Este fenómeno arrastra raíces históricas profundas vinculadas a la evolución de la tenencia de la tierra tras la promulgación de la Carta Magna de 1917 y los subsecuentes procesos de reparto agrario. Con el paso de los años, diversas reformas y legislaciones intentaron dar orden a la propiedad social mediante instituciones y programas específicos orientados a certificar derechos y otorgar títulos de propiedad tanto en zonas ejidales como en áreas urbanas.
Riesgos actuales y vulnerabilidad jurídica
A pesar de los avances históricos en materia de titulación, el acelerado crecimiento demográfico y la expansión urbana propiciaron la aparición de asentamientos informales. Organismos gubernamentales especializados han asumido la tarea de incorporar estas zonas a la legalidad; sin embargo, los fraudes inmobiliarios y los despojos continúan afectando a distintas entidades, incluida la capital del país.
Las redes de estafa suelen aprovecharse de inmuebles abandonados, sucesiones que nunca se concluyeron formalmente, títulos antiguos sin inscripción oficial o expedientes con deficiencias técnicas. Ante este panorama, el Registro Público de la Propiedad se alza como una salvaguarda indispensable. Contar con un documento de posesión no basta por sí solo; es imperativo indagar en los antecedentes registrales para confirmar la identidad del legítimo titular y descartar la existencia de gravámenes o embargos vigentes.

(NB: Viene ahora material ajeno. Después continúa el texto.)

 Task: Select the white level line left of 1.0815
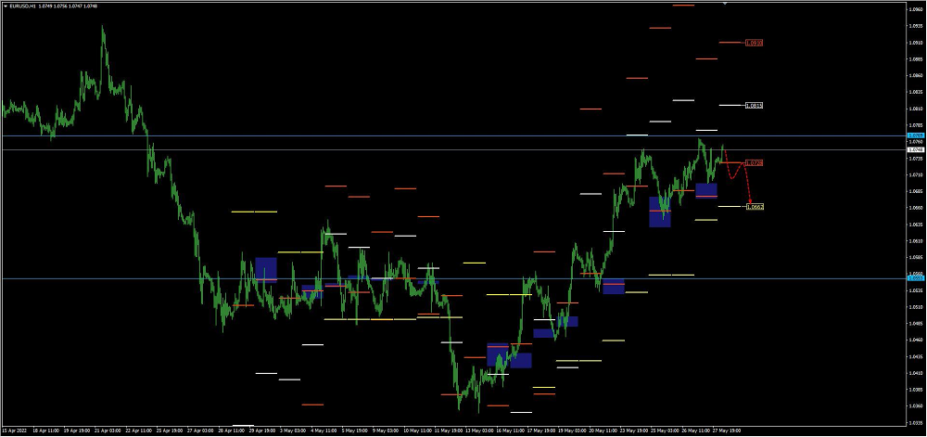click(x=730, y=106)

El reto de las sucesiones familiares y la prevención
Una de las problemáticas más recurrentes se manifiesta tras el deceso del propietario original. Cuando existe un testamento de por medio, el proceso sigue los cauces de una sucesión testamentaria, mientras que la ausencia del mismo obliga a tramitar una sucesión intestamentaria. No obstante, postergar estos trámites durante años suele transformar una diligencia manejable en un conflicto intergeneracional sumamente enredado.
Los especialistas sugieren adoptar una postura preventiva y revisar y regularizar el patrimonio antes de necesitarlo. Esto implica auditar las escrituras, el estatus catastral y los gravámenes. En el ámbito rural, resulta fundamental cotejar los certificados vigentes ante el Registro Agrario Nacional, debido a las marcadas diferencias jurídicas entre el régimen ejidal y la propiedad privada.
Corresponsabilidad entre ciudadanía y autoridades
Si bien la iniciativa privada y los ciudadanos deben asumir un rol activo, la carga no puede recaer exclusivamente en las familias. Los gobiernos federal y locales también deben hacer un esfuerzo para facilitar la regularización patrimonial mediante la simplificación de procesos administrativos, la reducción de aranceles y la ampliación de asesorías gratuitas.
Implementar esquemas con costos accesibles, trámites simplificados y mecanismos de atención para las personas que más lo necesitan beneficia directamente a la estabilidad social y fortalece un mercado inmobiliario transparente. En definitiva, poner en orden los papeles de un inmueble constituye una inversión en tranquilidad y certeza jurídica para proteger el legado familiar.